### Excerpt
The Fall of the Ivory Tower
How the academy traded neutrality for ideology — and guaranteed its own backlash
In 2020, Terence Tao — the "Mozart of Math" — joined more than 300 academics in signing an open letter declaring that America is a "white supremacist society" and that complicity with these systems of oppression is "deeply rooted in the origins of this country." It was a striking moment: one of the world’s most celebrated mathematicians lending his name not to mathematics, but to the moralizing tide of politicized academia. The message was clear: neutrality is complicity, and scholars must join the struggle.
Fast-forward to 2025. Tao now finds himself in the headlines again, but for very different reasons: the Trump administration has slashed his research funding. His lament is striking: "This is not a routine policy shift – it is a deliberate dismantling of the institutions, funding, and freedoms that have sustained American science for generations." In other words: politics has invaded the domain of science and sabotaged its neutrality.
The irony is painful, but it was always inevitable.
The Betrayal of Neutrality
For centuries, the academy survived and thrived precisely because it was trusted to be neutral. Mathematics, physics, and biology carried weight because they operated above the political fray. Their authority rested on independence — the ability to produce knowledge unsullied by partisan loyalties. That fragile social contract was shattered when academics decided that silence was no longer permissible and that every field, even the most abstract, must declare allegiance to a political vision.
When Tao and his colleagues framed their disciplines as not just adjacent to, but complicit in, systems of oppression, they were saying explicitly: science is political. If that’s the standard, why should anyone be surprised when a politician like Trump takes them at their word and treats science as a political faction to be punished?
The Inevitability of Retaliation
The moment scholars abandoned neutrality, they lost the only protection they ever had. If science declares war on one half of the electorate by branding the entire society structurally white supremacist, it forfeits the claim to universal legitimacy. That is not just rhetoric; it’s a declaration that your work and your institutions are no longer impartial. And once you’ve done that, why should your funding be considered sacrosanct? If you turn science into politics, then politics will happily turn science into a battlefield.

### What to work on
[a] Reproduce the stretch of the essay on academic neutrality from "The irony is" through "a political vision.".
[b] Pick up the essay on academic neutrality and its political backlash after its last sentence and keep writing it.

### Source information
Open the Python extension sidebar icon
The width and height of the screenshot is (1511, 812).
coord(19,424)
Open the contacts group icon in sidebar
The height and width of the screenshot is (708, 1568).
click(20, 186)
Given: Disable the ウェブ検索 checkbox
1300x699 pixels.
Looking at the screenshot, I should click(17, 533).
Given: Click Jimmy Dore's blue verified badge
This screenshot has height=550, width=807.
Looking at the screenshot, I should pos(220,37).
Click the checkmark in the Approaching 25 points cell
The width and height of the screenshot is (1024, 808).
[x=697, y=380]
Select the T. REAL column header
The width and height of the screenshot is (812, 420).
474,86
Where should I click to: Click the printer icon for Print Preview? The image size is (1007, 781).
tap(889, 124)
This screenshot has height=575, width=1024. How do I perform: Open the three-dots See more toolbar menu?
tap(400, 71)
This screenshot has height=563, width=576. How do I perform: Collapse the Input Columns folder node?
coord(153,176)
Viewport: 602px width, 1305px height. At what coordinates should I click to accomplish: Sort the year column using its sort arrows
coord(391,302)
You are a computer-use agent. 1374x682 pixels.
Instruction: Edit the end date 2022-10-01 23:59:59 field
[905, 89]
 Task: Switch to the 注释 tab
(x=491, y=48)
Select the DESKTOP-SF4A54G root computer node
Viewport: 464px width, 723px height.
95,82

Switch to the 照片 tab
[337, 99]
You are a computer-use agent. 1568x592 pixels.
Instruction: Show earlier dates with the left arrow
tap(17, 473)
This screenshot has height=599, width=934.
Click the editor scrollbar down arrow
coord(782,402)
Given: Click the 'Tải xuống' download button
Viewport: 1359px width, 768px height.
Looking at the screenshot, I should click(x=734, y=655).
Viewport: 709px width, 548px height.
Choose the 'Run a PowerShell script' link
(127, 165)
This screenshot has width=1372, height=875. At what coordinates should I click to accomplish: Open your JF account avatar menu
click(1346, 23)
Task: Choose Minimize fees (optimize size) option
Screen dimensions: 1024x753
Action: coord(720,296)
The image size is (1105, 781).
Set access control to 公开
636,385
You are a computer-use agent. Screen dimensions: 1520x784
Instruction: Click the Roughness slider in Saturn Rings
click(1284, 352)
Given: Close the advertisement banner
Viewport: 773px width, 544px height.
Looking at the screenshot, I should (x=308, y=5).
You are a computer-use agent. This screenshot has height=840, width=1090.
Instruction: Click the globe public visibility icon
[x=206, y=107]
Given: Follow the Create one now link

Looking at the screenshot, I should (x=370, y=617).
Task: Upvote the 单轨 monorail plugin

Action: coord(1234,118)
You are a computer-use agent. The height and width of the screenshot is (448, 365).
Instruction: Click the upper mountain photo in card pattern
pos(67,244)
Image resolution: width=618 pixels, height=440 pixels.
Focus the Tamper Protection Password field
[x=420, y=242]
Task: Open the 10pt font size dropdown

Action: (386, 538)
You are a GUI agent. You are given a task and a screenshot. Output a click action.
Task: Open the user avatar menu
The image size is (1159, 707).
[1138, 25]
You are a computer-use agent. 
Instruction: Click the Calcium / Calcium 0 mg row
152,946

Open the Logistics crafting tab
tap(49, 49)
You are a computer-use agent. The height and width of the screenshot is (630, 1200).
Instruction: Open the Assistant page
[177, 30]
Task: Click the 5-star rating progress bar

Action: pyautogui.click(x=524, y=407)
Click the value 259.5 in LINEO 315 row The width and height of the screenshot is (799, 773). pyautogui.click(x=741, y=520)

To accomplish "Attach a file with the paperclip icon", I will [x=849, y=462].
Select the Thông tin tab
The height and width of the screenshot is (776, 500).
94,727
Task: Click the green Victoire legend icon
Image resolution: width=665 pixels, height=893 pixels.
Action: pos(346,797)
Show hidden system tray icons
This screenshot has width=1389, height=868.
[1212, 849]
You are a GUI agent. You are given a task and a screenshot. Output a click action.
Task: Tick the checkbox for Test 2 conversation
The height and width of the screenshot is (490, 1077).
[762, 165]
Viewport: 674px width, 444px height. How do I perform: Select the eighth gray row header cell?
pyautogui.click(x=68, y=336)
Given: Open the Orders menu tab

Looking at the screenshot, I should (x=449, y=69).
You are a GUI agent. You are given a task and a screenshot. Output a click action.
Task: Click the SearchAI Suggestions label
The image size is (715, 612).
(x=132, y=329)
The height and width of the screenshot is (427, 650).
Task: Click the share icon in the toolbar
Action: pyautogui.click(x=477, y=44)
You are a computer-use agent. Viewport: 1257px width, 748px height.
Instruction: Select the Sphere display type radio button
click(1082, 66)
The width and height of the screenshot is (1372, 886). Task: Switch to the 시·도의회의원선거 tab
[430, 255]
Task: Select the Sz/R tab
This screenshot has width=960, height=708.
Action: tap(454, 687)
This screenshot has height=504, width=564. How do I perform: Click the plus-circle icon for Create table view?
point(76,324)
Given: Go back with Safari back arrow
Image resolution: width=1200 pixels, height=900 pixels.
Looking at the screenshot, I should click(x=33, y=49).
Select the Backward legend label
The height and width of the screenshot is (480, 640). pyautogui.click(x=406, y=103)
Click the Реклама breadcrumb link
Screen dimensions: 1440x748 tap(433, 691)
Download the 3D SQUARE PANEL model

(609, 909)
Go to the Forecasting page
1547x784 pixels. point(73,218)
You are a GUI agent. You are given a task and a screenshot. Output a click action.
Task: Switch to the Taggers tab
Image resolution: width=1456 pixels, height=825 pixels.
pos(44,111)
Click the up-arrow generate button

### Your responses
[a]
The irony is painful, but it was always inevitable.
The Betrayal of Neutrality
For centuries, the academy survived and thrived precisely because it was trusted to be neutral. Mathematics, physics, and biology carried weight because they operated above the political fray. Their authority rested on independence — the ability to produce knowledge unsullied by partisan loyalties. That fragile social contract was shattered when academics decided that silence was no longer permissible and that every field, even the most abstract, must declare allegiance to a political vision.

[b]
Academics imagined that they could wield politics as a one-way weapon, mobilizing moral fervor to protect their institutions from scrutiny. But power never flows in one direction for long. The sword they forged is now being used against them.
The Lesson
The tragedy of Tao’s situation is not that Trump cut his funding. The tragedy is that Tao, and many others, made this outcome unavoidable. By politicizing science, they invited political reprisal. By insisting that neutrality is complicity, they destroyed the neutrality that protected them. The academy once held a privileged position because it stood outside the tribal wars of ideology. That privilege has now been squandered.
Science can survive many things: lack of funding, social indifference, even persecution. What it cannot survive is the loss of trust in its neutrality. Once the public sees the academy as just another partisan institution, it will be treated accordingly — with all the suspicion, hostility, and retaliation that partisanship entails.
The academy thought it was seizing the moral high ground; in truth, it was sawing off the branch it sat upon. The irony is that Tao’s funding cuts are not an aberration but the natural consequence of the logic he helped legitimize.